Cremas y Geles: Comprehensive Study Notes for Semisolid Pharmaceutical Forms

Introduction to Semisolid Preparations and Therapeutic Applications

Semisolid preparations represent a significant category of pharmaceutical dosage forms intended for topical application. These preparations can be administered through various routes, including the cutaneous (skin), ophthalmic (eyes), rectal, otic (ears), and vaginal routes. The primary objective of these preparations is to achieve the liberation of active ingredients (PA - Principios Activos) for either local or transdermal action, or to utilize their emollient properties for skin protection and softening. Historically categorized under the T11 module, these formulations are essential in both dermatological treatments and routine skincare.

Standardized Preparation and Environmental Environment (PN/L/FF/002/00)

According to the protocol PN/L/FF/002/00 regarding the elaboration of emulsions, specific environmental conditions must be maintained to ensure the stability and quality of the final product. The relative humidity of the laboratory or preparation area must be less than or equal to $\le 60\%$. The ambient temperature must be controlled at $25 \pm 5^{\circ} C$. These parameters prevent degradation of sensitive components and ensure the consistency of the manufacturing process.

Master Method for the Preparation of Emulsions

The pattern method for producing emulsions follows a rigorous technical sequence. The process begins with weighing the components of the oily phase in a container that has the total capacity for the entire batch. Subsequently, the components of the aqueous phase are weighed. Emulsification should ideally take place at room temperature if the nature of the components permits. However, if heating is required, any thermolabile (heat-sensitive) components must be integrated at the very end of the cooling process to prevent degradation. The oily phase is heated to the melting point of the component with the highest melting temperature. Simultaneously, the aqueous phase is heated to the exact same temperature as the oily phase. The aqueous phase is then poured over the oily phase; the specific type of agitation and the speed utilized will vary depending on the specific formulation. If the emulsification was performed while hot, moderate agitation must be maintained until the mixture has cooled completely.

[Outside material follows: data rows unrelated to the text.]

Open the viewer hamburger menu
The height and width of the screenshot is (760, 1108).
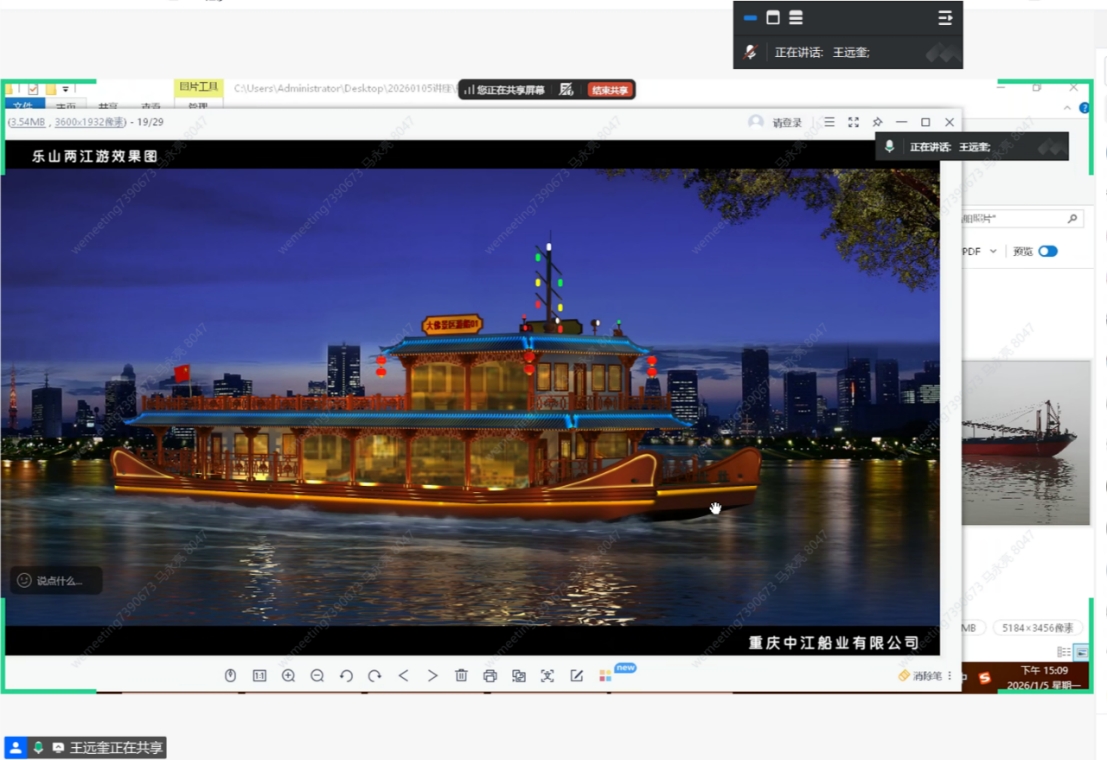[x=829, y=122]
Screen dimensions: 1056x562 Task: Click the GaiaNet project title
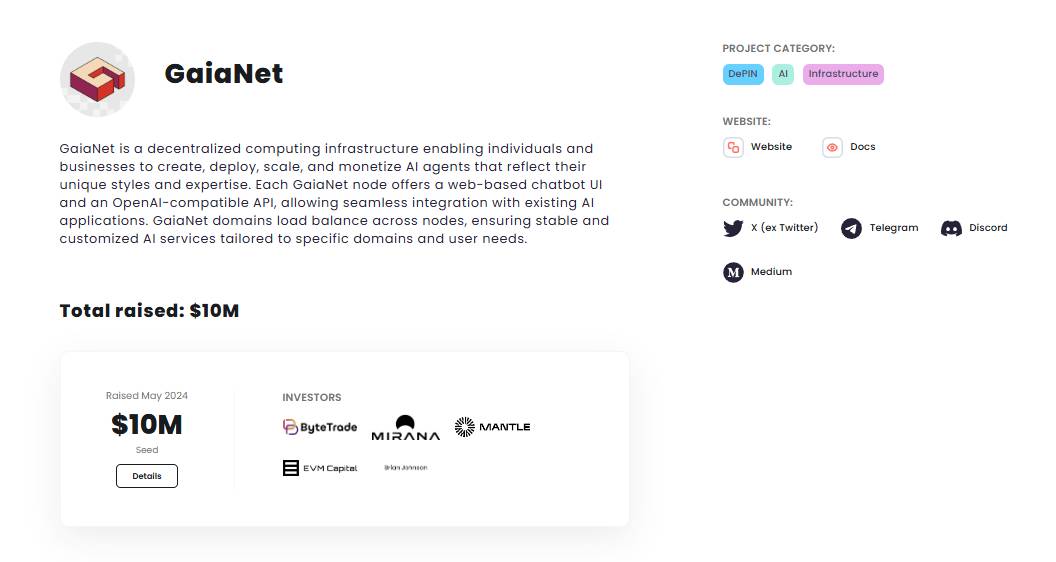tap(224, 73)
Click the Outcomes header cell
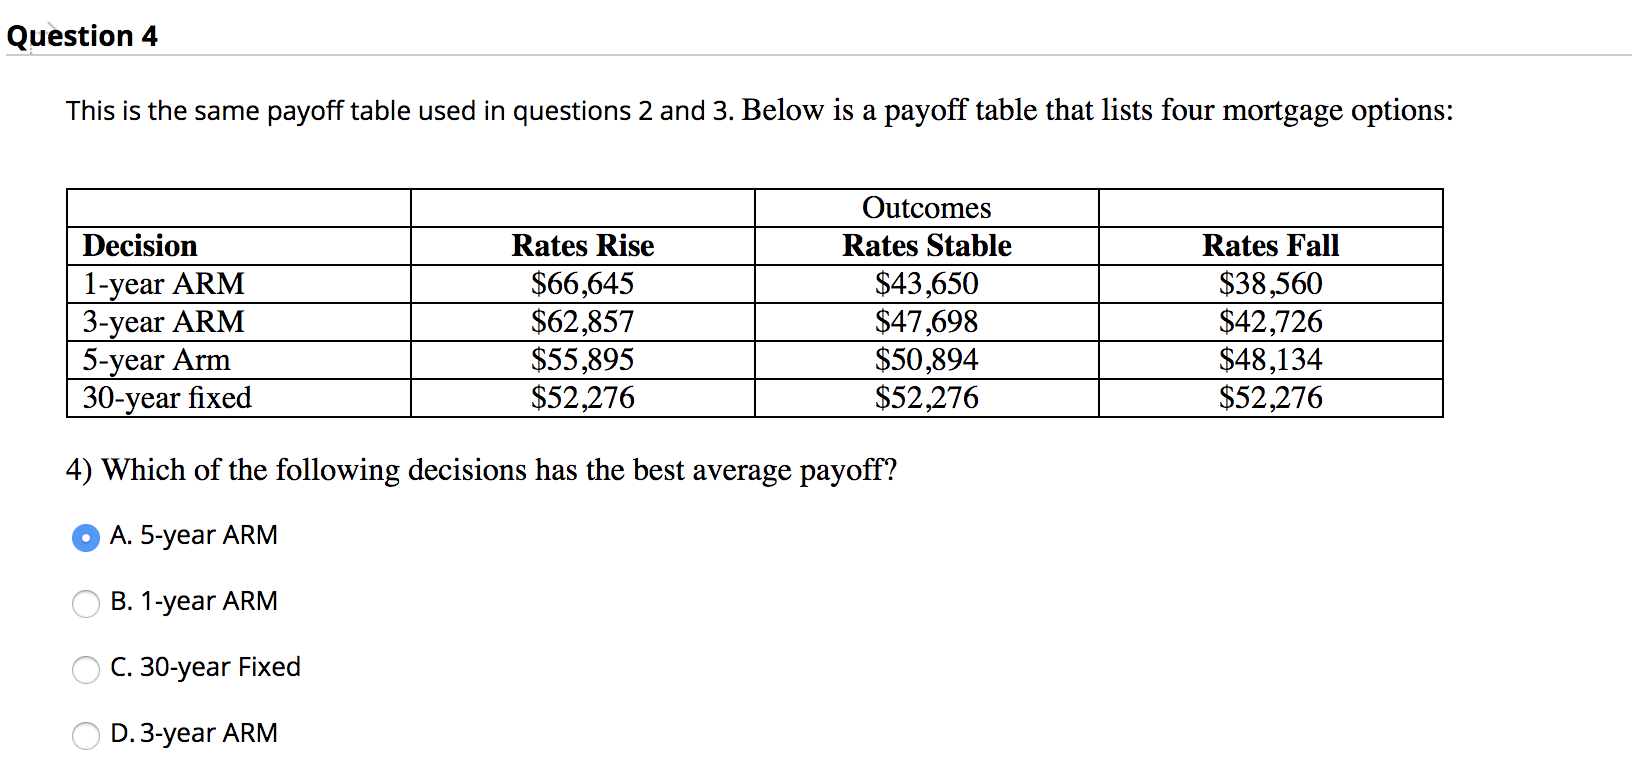Image resolution: width=1632 pixels, height=758 pixels. 925,207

Incorporation of Active Ingredients (PA) in Emulsions

The method of incorporating active ingredients depends on their solubility and thermal stability. For active ingredients that are thermolabile or insoluble in the external phase, they should be dissolved in the minimum possible amount of solvent and integrated at the very end of the process. For water-soluble ingredients that are not thermolabile, they should be dissolved directly into the aqueous phase. Conversely, fat-soluble (liposoluble) ingredients that are not thermolabile should be dissolved in the oily phase. Once the preparation is complete, a thorough cleaning of all materials and equipment must be conducted.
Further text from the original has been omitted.